* Dataset *
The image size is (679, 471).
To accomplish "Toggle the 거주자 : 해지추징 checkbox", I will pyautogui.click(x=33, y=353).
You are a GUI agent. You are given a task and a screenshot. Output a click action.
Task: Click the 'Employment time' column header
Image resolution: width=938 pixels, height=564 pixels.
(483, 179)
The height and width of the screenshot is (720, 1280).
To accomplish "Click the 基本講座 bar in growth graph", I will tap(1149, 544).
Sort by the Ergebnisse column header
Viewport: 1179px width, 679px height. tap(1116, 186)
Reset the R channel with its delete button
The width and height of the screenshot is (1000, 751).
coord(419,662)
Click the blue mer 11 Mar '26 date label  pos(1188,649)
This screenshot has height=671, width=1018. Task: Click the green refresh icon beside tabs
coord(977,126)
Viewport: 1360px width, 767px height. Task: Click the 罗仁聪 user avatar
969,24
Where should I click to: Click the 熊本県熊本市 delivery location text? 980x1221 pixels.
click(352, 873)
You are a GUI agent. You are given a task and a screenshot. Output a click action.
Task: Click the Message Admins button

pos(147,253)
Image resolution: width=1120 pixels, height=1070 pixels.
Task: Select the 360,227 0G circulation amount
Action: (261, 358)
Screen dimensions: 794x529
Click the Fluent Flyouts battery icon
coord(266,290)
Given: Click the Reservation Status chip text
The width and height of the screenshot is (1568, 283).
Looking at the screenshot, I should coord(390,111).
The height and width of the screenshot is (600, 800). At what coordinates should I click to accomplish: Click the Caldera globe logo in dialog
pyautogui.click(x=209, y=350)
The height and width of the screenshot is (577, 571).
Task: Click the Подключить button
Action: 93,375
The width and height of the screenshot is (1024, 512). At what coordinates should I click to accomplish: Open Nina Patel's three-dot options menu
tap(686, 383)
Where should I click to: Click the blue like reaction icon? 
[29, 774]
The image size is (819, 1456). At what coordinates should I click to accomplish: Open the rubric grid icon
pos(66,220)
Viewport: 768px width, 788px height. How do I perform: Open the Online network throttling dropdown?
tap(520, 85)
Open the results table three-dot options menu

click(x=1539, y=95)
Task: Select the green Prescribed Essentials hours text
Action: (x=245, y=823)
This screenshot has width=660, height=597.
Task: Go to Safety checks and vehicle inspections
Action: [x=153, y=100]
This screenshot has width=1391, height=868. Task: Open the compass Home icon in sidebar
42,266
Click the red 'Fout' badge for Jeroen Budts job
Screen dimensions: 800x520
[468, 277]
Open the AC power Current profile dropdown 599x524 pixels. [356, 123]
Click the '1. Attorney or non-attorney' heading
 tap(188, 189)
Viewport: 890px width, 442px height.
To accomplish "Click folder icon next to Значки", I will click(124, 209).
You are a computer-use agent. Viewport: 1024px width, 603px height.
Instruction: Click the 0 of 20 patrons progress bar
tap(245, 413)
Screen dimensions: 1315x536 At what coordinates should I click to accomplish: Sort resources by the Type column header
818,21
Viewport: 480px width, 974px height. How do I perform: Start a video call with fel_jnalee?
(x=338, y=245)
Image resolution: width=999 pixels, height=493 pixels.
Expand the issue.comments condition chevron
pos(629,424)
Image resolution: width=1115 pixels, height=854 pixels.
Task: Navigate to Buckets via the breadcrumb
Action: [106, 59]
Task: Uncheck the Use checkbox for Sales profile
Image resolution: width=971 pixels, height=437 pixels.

* Problem to solve *
All lines above from the one containing "The height and width of the screenshot is (600, 800)." to the one containing "You are a computer-use" must be repeated exactly, both lines included, and no others.

* Solved exercise *
The height and width of the screenshot is (600, 800). At what coordinates should I click to accomplish: Click the Caldera globe logo in dialog
pyautogui.click(x=209, y=350)
The height and width of the screenshot is (577, 571).
Task: Click the Подключить button
Action: 93,375
The width and height of the screenshot is (1024, 512). At what coordinates should I click to accomplish: Open Nina Patel's three-dot options menu
tap(686, 383)
Where should I click to: Click the blue like reaction icon? 
[29, 774]
The image size is (819, 1456). At what coordinates should I click to accomplish: Open the rubric grid icon
pos(66,220)
Viewport: 768px width, 788px height. How do I perform: Open the Online network throttling dropdown?
tap(520, 85)
Open the results table three-dot options menu

click(x=1539, y=95)
Task: Select the green Prescribed Essentials hours text
Action: (x=245, y=823)
This screenshot has width=660, height=597.
Task: Go to Safety checks and vehicle inspections
Action: [x=153, y=100]
This screenshot has width=1391, height=868. Task: Open the compass Home icon in sidebar
42,266
Click the red 'Fout' badge for Jeroen Budts job
Screen dimensions: 800x520
[468, 277]
Open the AC power Current profile dropdown 599x524 pixels. [356, 123]
Click the '1. Attorney or non-attorney' heading
 tap(188, 189)
Viewport: 890px width, 442px height.
To accomplish "Click folder icon next to Значки", I will click(124, 209).
You are a computer-use agent. Viewport: 1024px width, 603px height.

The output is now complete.